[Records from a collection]
--- START ---

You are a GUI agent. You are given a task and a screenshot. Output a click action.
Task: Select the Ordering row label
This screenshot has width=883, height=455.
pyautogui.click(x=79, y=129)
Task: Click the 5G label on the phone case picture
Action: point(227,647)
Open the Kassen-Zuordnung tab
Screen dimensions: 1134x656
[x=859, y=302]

--- END ---

Work to complete: Retype the data in full, precisely as given.

Task output:
You are a GUI agent. You are given a task and a screenshot. Output a click action.
Task: Select the Ordering row label
This screenshot has width=883, height=455.
pyautogui.click(x=79, y=129)
Task: Click the 5G label on the phone case picture
Action: point(227,647)
Open the Kassen-Zuordnung tab
Screen dimensions: 1134x656
[x=859, y=302]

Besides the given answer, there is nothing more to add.